Wolé Olúyemí Profile picture
Love to speak on Finance, Investing, Financial Planning & Analysis, Business Performance, Corporate Political Behavior, Political CSR, Golf & Photography. 🏌️📷

May 12, 2020, 10 tweets

I got this post from three people already and let me try to address some of the issues raised by @AmakaAnku - some of which are, I believe, innocent errors probably due to inadequate information.

In the Nigerian tax system, Company Income Tax (CIT) is chargeable on the profits of all companies apart from those engaged in oil exploration and production.

This is the basis of corporate taxation for companies in Nigeria.

Expenses are deductible if they are 'wholly, exclusively, necessarily and reasonably' incurred in the process of making the taxable profits.

For agricultural companies, costs such as labour costs, debt servicing costs, cost of seedlings, transportation and storage are deductible

So, in Nigeria, all agricultural companies are able to deduct the costs of labour, debt servicing costs, fertilizer, seedlings, transport, storage, etc before arriving at their taxable profit, along with several other reliefs that are available for the agricultural sector.

Therefore, Amaka missed this position of the Nigerian tax law (it’s not even a new law as it has been there before I started my accounting degree in 1996) in her argument, especially when she was comparing with the oil and gas sector.

For the Petroleum Profit Tax (PPT), which is charged at 85% vs the 30% for regular companies, the oil and gas companies pay their taxes in advance (based on estimates) unlike the agricultural and other companies that pay in arrears (on a preceding year basis).

So, the good news is that the Nigerian tax laws are already ahead of Amaka’s thoughts and suggestions.

On this one, @AmakaAnku should be a strong #ProudlyNigerian advocate 😁

The tax regime for an oil and gas company may not necessarily be at the 85% I mentioned above.

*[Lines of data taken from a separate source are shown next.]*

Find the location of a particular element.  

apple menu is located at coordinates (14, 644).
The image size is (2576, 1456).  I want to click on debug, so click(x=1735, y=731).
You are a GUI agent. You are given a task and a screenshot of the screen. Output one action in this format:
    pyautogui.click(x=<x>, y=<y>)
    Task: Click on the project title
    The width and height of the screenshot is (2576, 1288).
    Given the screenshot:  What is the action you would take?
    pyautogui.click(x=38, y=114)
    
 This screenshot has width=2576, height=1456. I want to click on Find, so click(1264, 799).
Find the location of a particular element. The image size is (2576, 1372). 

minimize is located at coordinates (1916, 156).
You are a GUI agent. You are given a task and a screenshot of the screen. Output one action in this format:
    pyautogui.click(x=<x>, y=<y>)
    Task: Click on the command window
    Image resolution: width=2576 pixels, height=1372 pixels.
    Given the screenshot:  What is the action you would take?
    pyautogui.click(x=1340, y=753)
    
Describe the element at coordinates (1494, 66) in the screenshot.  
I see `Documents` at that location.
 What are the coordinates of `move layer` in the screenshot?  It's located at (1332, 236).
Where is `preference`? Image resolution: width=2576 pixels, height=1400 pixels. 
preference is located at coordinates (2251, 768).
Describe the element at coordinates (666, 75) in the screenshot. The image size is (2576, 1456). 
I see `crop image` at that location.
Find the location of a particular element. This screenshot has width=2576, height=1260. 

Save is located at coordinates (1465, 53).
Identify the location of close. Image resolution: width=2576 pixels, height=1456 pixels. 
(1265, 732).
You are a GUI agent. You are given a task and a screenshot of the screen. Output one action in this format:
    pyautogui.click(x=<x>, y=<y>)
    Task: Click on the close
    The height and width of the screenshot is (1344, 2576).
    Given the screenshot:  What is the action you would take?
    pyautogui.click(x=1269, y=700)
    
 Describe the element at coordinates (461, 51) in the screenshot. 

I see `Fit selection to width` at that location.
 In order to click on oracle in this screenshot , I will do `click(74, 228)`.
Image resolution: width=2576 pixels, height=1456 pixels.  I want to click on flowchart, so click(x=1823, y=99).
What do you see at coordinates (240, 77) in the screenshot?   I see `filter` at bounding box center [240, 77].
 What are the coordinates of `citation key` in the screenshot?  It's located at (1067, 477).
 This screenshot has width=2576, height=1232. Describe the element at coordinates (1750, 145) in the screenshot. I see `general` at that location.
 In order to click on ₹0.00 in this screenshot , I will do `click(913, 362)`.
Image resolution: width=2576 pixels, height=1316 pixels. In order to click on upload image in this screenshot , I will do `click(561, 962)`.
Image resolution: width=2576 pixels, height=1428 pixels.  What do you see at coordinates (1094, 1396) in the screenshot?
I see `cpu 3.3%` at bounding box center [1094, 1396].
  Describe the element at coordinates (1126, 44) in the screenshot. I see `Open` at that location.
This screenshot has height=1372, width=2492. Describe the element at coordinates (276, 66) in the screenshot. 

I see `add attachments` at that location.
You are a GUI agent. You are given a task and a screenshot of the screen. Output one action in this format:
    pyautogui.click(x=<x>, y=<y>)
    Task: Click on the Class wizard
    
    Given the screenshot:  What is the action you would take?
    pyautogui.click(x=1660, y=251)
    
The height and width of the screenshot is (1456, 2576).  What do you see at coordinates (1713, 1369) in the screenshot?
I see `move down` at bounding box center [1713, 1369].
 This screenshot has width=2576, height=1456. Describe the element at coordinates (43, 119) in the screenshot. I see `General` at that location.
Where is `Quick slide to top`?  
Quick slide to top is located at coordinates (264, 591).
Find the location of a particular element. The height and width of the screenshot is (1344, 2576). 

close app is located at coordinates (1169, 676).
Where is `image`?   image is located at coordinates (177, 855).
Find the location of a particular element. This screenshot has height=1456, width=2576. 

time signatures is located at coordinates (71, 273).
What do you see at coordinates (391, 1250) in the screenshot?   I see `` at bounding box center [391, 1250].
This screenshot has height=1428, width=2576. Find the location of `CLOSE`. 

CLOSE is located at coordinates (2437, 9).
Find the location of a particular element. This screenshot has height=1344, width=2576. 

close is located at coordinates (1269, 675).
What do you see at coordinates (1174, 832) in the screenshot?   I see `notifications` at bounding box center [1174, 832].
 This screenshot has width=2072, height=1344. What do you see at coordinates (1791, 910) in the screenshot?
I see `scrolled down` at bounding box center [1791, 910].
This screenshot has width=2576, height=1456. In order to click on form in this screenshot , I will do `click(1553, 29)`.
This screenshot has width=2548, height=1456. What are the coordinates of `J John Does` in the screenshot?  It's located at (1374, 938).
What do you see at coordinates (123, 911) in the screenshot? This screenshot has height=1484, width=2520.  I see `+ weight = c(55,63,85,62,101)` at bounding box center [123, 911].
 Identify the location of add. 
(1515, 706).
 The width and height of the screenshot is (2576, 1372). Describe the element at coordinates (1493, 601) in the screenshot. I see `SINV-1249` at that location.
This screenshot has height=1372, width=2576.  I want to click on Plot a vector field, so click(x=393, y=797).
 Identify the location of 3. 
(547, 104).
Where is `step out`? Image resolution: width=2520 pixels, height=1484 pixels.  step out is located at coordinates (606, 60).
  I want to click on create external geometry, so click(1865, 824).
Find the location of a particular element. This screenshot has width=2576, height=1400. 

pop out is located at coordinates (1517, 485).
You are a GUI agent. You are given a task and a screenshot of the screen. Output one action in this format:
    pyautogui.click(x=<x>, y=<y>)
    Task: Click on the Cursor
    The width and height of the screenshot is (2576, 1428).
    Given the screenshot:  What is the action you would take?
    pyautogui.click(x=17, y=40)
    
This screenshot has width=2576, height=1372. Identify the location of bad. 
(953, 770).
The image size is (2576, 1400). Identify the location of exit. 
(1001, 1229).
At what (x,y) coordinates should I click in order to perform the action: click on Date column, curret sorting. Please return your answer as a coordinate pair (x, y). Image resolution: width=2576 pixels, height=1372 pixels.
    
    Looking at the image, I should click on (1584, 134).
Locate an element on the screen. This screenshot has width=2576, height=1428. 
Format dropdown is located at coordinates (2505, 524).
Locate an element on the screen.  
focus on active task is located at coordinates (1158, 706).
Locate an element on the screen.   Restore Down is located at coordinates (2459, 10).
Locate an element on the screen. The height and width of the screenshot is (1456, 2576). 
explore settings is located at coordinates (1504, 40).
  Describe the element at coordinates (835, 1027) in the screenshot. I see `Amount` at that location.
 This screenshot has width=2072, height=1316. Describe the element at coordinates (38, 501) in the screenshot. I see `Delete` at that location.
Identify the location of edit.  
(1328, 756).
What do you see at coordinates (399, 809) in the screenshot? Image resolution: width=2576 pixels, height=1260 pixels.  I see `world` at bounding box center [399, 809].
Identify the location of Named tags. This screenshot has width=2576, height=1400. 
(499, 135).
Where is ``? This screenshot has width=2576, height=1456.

There are instances where a lower rate may be applicable depending on the type of contract entered into by the company.

The lower rates may be applicable in the instances where the company is within the first five years of operation and those involved in a production-sharing contract (PSC) or agreement (PSA).

However, any activity that is not regarded as petroleum operation is subject to tax at a rate of 30% irrespective of the fact that the business activity is performed by an “oil and gas” company.